If you are having an ECG exercise stress test, you will have several electrodes attached to your chest. You will then be asked to walk on a treadmill. The speed and gradient (steepness) of the treadmill will be increased every few minutes. The test will be stopped if you develop symptoms such as severe fatigue, breathlessness, tired legs or chest pain. If at any time during the test you feel unwell, you need to tell the doctor immediately.

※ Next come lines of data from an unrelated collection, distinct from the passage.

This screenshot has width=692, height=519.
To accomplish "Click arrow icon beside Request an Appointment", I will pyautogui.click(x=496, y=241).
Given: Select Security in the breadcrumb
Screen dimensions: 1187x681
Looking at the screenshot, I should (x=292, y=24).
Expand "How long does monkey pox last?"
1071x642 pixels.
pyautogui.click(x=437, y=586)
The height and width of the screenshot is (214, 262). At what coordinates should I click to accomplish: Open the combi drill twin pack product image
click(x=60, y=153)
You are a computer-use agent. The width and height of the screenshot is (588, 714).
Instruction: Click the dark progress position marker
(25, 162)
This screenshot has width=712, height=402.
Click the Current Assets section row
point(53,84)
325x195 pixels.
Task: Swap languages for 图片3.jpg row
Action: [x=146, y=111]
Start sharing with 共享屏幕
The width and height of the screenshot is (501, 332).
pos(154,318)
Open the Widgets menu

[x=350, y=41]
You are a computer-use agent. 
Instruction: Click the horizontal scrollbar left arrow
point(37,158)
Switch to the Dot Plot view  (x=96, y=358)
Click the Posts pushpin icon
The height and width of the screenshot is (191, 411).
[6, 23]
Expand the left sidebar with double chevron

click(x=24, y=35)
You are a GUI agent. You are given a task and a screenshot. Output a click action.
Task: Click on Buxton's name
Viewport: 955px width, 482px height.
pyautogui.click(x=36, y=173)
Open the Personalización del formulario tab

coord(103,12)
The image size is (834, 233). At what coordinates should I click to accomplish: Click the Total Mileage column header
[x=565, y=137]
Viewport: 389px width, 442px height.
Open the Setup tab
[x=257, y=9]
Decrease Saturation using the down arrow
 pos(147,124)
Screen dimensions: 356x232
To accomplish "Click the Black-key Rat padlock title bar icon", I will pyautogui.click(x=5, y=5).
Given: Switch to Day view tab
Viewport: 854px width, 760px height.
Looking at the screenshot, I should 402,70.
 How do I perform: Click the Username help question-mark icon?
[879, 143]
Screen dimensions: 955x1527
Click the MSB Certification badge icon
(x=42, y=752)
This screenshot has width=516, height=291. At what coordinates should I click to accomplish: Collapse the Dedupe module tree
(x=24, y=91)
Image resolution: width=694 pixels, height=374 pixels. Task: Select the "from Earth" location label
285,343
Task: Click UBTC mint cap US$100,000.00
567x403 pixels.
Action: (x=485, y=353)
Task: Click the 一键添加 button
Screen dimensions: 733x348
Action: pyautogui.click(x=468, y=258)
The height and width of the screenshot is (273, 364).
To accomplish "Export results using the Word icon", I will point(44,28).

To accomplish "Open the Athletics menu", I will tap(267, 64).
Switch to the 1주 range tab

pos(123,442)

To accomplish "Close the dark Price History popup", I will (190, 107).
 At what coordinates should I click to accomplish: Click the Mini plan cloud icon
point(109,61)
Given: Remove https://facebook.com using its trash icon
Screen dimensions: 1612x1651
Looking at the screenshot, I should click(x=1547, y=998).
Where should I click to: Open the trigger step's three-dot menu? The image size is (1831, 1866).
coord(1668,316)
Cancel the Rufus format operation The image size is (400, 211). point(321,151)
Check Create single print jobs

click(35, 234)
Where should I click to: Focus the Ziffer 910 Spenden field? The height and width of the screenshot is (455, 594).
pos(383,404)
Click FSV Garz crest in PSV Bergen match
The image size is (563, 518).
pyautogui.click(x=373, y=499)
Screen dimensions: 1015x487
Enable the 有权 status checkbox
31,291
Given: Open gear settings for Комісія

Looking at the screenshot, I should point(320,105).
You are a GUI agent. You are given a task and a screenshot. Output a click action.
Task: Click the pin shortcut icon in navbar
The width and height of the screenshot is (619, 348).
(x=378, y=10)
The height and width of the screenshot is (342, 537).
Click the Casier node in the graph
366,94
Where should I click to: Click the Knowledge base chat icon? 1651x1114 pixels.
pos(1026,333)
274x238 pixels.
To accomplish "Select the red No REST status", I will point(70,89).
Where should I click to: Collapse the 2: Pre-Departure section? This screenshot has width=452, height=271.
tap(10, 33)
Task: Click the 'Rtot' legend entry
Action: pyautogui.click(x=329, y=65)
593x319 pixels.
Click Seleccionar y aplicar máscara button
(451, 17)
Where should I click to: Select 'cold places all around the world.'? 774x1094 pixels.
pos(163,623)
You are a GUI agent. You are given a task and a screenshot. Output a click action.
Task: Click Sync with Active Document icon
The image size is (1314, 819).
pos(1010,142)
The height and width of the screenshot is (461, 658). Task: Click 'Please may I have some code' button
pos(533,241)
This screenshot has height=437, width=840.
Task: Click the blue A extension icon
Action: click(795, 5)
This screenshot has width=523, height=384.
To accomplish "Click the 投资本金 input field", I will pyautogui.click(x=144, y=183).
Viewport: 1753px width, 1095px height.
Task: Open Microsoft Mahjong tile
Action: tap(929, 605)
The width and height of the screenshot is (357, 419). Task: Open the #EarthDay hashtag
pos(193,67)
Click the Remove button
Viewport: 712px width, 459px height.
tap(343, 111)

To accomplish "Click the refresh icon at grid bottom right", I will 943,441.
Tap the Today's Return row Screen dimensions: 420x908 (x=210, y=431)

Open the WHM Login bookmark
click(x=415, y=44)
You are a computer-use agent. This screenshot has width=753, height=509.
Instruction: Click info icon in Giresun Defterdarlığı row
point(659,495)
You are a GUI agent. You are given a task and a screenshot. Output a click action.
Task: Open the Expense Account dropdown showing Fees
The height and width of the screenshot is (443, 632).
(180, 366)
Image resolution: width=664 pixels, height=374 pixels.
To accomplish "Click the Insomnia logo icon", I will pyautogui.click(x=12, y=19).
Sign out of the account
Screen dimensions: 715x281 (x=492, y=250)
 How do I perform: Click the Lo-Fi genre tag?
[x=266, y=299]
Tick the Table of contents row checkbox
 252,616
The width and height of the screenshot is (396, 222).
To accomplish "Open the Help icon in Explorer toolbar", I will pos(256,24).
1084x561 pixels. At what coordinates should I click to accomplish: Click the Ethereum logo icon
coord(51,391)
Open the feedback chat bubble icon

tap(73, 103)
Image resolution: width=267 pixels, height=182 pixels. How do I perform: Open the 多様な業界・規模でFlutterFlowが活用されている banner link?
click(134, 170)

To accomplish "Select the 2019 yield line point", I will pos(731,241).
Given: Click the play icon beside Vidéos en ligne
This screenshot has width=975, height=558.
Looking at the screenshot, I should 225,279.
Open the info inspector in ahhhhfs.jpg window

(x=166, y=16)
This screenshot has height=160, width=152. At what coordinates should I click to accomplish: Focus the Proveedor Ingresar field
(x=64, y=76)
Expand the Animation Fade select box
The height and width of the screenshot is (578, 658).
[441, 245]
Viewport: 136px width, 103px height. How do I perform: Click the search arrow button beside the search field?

Throughout the test, and for some time after the test finishes, a doctor will monitor your pulse and blood pressure as well as the electrocardiogram. If the doctor is concerned about any changes observed during the test, it will be stopped early.
Why is it done?
Exercise stress testing is commonly used by doctors to help them make a diagnosis in people with suspected heart disease. Exercise stress testing may also be carried out in people known to have a heart disease to help identify those people at highest risk, to assess the progress of their heart disease, to assess the effect that a particular treatment (eg coronary angioplasty) is having, or to assess the person’s capacity to undertake physical activity safely.
What do I need to prepare for the test?
Any type of exercise stress test will involve you doing some exercise. Therefore, you need to wear comfortable clothing and shoes suitable for walking or cycling.